Exercise prompt: Find and return every line of the data that contains the word "will".
───── Material for the task ─────
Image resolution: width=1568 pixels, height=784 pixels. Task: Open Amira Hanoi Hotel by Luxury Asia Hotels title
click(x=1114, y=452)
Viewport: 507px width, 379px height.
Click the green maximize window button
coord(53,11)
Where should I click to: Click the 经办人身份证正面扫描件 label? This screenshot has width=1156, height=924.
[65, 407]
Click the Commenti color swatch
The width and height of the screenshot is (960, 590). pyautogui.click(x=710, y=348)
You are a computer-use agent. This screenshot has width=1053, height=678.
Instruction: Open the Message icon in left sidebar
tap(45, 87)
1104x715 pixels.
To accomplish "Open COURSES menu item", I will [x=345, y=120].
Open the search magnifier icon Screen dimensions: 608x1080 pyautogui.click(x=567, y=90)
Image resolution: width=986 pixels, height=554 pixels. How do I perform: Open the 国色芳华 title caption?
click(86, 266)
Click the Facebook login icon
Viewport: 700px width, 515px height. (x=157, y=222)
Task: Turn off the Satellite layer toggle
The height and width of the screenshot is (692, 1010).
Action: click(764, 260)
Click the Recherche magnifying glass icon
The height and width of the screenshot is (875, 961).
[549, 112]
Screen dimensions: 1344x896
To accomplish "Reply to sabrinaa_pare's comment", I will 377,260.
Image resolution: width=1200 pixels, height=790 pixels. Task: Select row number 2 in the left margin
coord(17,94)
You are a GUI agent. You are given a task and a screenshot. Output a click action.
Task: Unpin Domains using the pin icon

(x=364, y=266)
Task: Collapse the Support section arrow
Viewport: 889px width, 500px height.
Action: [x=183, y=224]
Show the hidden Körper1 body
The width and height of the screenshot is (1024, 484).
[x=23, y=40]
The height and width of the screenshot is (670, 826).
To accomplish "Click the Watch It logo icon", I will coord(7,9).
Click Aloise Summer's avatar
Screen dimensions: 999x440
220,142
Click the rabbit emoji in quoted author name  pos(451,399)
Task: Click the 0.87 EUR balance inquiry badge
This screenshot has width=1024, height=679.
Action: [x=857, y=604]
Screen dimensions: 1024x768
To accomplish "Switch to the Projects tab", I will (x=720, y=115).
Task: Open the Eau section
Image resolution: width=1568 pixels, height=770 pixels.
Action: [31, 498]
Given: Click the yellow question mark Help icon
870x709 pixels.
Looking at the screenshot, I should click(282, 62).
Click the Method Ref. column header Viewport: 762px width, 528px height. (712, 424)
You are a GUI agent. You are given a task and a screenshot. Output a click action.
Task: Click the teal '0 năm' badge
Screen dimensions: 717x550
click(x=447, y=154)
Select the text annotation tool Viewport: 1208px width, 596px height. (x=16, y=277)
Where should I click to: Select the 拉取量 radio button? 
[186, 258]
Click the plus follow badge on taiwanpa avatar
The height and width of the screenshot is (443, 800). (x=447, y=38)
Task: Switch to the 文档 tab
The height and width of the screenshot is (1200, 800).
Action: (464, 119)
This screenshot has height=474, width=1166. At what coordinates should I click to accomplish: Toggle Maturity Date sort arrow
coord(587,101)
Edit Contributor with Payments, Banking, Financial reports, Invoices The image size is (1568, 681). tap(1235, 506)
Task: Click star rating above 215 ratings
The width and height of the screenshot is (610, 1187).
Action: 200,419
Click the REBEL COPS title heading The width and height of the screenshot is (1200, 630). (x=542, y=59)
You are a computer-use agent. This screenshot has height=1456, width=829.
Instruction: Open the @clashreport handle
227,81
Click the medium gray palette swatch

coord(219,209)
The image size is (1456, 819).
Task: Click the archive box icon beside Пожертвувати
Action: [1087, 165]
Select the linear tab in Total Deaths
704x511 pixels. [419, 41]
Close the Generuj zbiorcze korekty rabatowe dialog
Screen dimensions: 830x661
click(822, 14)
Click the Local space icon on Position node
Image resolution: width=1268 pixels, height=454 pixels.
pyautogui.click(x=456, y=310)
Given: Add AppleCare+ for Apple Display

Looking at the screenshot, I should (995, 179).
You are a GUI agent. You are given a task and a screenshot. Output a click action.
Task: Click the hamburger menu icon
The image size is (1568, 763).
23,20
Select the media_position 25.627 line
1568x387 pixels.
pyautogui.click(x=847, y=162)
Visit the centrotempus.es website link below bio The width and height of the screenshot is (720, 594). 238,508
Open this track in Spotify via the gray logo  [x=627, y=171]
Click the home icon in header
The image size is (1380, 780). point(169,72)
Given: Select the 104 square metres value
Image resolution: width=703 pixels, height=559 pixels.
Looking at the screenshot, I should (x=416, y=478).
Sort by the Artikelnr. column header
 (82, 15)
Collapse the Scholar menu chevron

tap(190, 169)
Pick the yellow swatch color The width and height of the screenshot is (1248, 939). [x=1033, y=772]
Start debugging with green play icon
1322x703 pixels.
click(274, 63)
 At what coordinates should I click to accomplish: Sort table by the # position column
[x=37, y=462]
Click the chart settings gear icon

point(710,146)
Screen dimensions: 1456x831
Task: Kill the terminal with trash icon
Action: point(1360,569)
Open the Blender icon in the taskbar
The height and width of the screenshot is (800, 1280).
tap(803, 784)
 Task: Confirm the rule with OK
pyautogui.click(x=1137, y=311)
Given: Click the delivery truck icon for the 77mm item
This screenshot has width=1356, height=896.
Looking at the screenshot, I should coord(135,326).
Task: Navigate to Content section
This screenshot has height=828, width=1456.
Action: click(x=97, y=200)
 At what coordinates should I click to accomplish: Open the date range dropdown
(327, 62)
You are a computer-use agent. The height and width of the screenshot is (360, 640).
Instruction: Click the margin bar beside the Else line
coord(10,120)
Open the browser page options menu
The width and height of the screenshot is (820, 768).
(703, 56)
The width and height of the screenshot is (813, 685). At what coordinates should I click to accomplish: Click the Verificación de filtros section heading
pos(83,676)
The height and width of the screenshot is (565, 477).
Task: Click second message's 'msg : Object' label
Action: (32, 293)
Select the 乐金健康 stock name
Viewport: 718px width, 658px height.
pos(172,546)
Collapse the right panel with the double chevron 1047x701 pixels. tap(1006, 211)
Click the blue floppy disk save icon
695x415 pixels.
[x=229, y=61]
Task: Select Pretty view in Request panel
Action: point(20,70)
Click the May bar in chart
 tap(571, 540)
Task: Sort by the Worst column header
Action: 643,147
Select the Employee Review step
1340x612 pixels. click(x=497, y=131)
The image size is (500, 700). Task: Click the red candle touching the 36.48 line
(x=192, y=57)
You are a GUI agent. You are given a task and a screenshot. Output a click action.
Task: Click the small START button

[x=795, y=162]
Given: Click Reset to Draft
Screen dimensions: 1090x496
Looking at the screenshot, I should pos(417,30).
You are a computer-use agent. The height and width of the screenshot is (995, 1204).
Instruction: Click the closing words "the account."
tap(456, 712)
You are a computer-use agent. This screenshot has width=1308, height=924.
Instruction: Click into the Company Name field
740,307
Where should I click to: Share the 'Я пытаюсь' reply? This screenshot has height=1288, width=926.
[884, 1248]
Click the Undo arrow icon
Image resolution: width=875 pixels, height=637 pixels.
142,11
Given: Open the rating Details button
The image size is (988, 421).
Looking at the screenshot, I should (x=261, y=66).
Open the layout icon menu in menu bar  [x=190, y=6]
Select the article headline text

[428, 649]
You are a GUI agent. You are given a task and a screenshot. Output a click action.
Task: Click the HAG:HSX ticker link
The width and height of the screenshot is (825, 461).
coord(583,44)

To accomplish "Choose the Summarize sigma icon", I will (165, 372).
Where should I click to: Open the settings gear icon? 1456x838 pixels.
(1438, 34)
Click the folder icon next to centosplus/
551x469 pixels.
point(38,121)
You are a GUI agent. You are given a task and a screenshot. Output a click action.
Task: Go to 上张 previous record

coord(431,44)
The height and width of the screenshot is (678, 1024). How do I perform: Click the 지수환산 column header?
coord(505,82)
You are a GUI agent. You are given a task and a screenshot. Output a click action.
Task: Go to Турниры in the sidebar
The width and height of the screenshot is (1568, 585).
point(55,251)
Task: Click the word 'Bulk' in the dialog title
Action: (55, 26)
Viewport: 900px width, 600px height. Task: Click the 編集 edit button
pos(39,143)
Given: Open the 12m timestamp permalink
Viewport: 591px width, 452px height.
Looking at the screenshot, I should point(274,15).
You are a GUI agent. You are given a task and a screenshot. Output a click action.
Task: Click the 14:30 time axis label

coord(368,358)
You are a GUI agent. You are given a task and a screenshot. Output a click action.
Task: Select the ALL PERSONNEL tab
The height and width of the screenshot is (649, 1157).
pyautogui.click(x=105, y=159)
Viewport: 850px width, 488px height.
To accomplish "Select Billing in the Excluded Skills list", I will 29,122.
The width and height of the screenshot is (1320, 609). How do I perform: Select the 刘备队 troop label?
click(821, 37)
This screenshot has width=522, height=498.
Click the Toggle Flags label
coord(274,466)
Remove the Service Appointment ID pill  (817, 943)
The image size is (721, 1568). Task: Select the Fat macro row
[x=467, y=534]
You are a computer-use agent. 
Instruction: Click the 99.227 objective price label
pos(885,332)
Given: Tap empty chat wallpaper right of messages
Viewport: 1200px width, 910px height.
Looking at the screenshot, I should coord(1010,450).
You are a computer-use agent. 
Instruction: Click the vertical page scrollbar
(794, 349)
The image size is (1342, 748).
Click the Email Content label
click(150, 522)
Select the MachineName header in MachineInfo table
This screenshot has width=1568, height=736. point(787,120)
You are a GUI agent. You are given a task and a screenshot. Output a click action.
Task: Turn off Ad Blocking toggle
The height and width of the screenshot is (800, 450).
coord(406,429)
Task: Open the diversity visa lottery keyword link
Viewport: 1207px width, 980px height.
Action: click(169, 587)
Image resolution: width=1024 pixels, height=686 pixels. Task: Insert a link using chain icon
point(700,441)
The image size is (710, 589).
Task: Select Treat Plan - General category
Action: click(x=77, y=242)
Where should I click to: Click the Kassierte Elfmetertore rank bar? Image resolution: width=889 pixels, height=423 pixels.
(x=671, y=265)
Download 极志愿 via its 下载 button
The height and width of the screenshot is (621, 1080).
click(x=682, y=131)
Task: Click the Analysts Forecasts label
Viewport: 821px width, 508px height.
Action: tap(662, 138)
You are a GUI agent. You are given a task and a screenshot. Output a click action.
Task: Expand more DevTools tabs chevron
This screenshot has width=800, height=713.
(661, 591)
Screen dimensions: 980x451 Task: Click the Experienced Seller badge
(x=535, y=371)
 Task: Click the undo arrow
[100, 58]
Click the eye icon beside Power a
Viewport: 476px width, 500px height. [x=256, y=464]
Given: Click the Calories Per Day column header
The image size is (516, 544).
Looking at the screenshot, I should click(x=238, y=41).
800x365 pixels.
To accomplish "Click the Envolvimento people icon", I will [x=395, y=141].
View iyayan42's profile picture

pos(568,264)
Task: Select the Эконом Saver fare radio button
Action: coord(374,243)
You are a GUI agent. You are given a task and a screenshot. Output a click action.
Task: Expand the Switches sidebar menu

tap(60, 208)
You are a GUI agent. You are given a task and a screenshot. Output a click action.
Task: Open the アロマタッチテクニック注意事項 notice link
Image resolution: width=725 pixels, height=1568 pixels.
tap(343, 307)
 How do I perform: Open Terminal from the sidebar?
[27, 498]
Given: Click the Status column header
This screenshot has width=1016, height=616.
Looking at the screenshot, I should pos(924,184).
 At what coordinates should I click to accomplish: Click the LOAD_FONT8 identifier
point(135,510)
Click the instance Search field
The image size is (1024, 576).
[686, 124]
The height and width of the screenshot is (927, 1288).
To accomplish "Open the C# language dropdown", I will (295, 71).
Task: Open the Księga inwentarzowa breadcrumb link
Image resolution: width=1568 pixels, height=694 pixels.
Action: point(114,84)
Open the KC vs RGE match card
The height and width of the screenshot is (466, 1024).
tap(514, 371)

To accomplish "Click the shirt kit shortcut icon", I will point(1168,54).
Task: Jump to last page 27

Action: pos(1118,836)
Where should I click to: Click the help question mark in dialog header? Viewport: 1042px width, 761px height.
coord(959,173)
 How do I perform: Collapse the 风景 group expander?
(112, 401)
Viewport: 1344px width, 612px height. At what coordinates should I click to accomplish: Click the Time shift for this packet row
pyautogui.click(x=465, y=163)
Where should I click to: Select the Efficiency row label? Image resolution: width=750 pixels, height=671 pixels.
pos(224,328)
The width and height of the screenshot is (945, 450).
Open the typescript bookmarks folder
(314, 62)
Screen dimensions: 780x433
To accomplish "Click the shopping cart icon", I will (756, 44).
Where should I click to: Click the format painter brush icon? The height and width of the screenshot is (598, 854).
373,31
─────
Reply to the exercise:
To accomplish "Open COURSES menu item", I will [x=345, y=120].
To accomplish "Reply to sabrinaa_pare's comment", I will 377,260.
To accomplish "Click the Watch It logo icon", I will coord(7,9).
To accomplish "Switch to the Projects tab", I will (x=720, y=115).
To accomplish "Choose the Summarize sigma icon", I will (165, 372).
To accomplish "Select Billing in the Excluded Skills list", I will 29,122.
To accomplish "Click the Envolvimento people icon", I will [x=395, y=141].
To accomplish "Open the C# language dropdown", I will (295, 71).
To accomplish "Click the shirt kit shortcut icon", I will point(1168,54).
To accomplish "Click the shopping cart icon", I will (756, 44).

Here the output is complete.